When Isabelle relocated to Hobart in 2012 to join Pafistis Construction Co., Emily experienced profound pride mixed with geographic loss. Her daughter had established independent professional life, found work genuinely aligned with environmental values both parents had instilled, achieved recognition Emily's own artistic career had never received. Yet Hobart was distant enough to prevent regular visits, requiring Emily and Robert to develop new relationship patterns with adult daughter living elsewhere.
Adrian Pafistis's mysterious disappearance in 2018 and Isabelle's assumption of company co-leadership created new concerns. Emily worried about pressures her daughter faced, the emotional toll of building without visionary founder, whether Isabelle's marriage to Marcus provided adequate support through professionally and personally challenging period. Yet Emily also recognised she couldn't manage her daughter's life, that Isabelle was capable adult making her own choices, that parenting required trust rather than intervention.
Present and Reflections
Emily Jane Longey continues creating art, though at slower pace than previous decades. Arthritis has limited her capacity for physically demanding work—she can no longer spend hours constructing large installations, can't manipulate heavy materials as easily, tires more quickly than she once did. Yet she adapts rather than ceases creating—working smaller scale, using lighter materials, collaborating with younger artists who provide physical labour whilst Emily contributes conceptual guidance and experience.
She remains involved in environmental activism, though again at reduced intensity. She serves on advisory boards for several environmental organisations, mentors younger activists, participates in campaigns when her skills and experience are particularly valuable. Yet she's also increasingly conscious of mortality and limitation, understanding that her generation's environmental work achieved much less than hoped, that problems her activism addressed in the 1970s have intensified rather than resolved, that her daughter's generation faces environmental challenges more severe than those she confronted.

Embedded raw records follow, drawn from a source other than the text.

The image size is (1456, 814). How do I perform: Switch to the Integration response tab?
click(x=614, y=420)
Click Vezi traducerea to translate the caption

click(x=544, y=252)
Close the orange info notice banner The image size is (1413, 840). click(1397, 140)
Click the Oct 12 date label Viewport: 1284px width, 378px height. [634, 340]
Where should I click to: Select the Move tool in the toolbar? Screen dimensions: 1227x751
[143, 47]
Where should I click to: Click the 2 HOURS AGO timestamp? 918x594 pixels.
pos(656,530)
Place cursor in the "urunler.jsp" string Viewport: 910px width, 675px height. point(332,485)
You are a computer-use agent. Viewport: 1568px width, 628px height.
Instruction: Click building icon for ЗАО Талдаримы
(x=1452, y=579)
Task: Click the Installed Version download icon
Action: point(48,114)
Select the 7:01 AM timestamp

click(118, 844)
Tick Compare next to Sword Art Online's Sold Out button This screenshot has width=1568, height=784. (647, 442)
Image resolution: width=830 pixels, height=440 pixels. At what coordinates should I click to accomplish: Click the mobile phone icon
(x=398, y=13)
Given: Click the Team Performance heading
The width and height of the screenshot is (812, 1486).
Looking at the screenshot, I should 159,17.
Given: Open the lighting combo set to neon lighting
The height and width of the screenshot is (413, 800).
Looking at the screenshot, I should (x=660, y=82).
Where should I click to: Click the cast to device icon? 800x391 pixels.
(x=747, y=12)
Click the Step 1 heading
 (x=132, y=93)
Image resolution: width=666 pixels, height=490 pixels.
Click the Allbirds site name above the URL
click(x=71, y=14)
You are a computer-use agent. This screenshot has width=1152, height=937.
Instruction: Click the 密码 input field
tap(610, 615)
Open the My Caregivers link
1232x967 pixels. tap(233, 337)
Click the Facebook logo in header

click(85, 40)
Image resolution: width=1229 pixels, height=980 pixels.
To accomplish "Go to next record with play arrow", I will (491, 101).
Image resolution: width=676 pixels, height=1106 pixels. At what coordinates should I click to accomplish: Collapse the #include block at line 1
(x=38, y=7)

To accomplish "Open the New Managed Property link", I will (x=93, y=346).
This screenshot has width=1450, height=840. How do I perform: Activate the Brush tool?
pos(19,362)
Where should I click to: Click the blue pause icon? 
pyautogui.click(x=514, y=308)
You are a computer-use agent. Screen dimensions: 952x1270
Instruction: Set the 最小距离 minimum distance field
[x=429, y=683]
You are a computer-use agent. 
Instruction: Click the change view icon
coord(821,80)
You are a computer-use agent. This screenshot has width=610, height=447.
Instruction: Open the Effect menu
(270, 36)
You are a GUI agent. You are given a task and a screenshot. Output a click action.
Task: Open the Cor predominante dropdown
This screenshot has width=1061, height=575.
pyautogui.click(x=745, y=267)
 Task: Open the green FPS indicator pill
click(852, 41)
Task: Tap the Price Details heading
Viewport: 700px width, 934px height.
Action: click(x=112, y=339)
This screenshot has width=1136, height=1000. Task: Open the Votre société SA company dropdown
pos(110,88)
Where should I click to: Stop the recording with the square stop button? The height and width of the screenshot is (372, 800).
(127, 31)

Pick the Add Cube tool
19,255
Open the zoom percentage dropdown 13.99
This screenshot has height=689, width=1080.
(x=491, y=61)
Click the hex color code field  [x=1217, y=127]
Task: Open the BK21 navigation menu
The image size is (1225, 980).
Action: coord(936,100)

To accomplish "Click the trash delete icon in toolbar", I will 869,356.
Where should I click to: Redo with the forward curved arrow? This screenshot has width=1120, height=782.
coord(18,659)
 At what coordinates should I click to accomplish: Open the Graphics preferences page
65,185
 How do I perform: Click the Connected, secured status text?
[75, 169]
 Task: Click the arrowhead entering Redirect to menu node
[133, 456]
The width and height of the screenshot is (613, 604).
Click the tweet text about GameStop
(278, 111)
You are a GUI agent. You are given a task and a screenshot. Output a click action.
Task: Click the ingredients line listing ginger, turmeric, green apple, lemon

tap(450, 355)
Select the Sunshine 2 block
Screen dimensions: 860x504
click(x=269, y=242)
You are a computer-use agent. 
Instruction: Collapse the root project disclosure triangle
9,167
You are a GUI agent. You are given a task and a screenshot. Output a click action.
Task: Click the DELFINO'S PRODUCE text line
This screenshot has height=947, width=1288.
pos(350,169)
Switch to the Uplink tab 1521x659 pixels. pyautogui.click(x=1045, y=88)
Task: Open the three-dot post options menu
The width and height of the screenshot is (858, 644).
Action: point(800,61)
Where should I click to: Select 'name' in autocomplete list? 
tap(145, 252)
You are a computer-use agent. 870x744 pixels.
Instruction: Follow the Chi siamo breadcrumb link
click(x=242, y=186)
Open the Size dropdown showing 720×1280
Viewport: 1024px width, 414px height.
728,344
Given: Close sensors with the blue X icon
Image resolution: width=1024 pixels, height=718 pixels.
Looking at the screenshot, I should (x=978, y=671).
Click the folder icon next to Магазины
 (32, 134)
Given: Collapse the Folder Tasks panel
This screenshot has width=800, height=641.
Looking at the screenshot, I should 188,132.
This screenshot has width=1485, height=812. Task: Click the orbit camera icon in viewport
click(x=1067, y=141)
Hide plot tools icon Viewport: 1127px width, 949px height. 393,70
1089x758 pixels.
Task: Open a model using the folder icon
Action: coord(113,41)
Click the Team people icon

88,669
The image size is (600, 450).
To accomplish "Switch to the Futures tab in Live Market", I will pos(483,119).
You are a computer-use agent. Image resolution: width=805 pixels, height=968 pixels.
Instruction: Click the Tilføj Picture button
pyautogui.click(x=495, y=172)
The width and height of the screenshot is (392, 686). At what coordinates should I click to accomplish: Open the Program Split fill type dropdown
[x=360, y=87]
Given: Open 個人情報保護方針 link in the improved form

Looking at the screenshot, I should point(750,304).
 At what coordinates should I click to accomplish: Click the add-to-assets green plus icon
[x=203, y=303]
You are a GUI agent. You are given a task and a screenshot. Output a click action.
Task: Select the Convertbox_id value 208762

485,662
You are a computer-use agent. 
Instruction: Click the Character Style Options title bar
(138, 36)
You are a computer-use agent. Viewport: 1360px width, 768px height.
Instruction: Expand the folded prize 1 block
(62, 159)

Her relationship with Robert continues stable and companionable, characterised more by mutual care than passion. They maintain the Carlton North terrace together, continue modest professional work, spend time with friends and family, occasionally visit Isabelle in Hobart. Their conversations remain engaged—discussing politics, environmental issues, Isabelle's career, books and art they encounter—yet there's also comfortable silence, the ease of people who've shared decades together and needn't constantly explain themselves.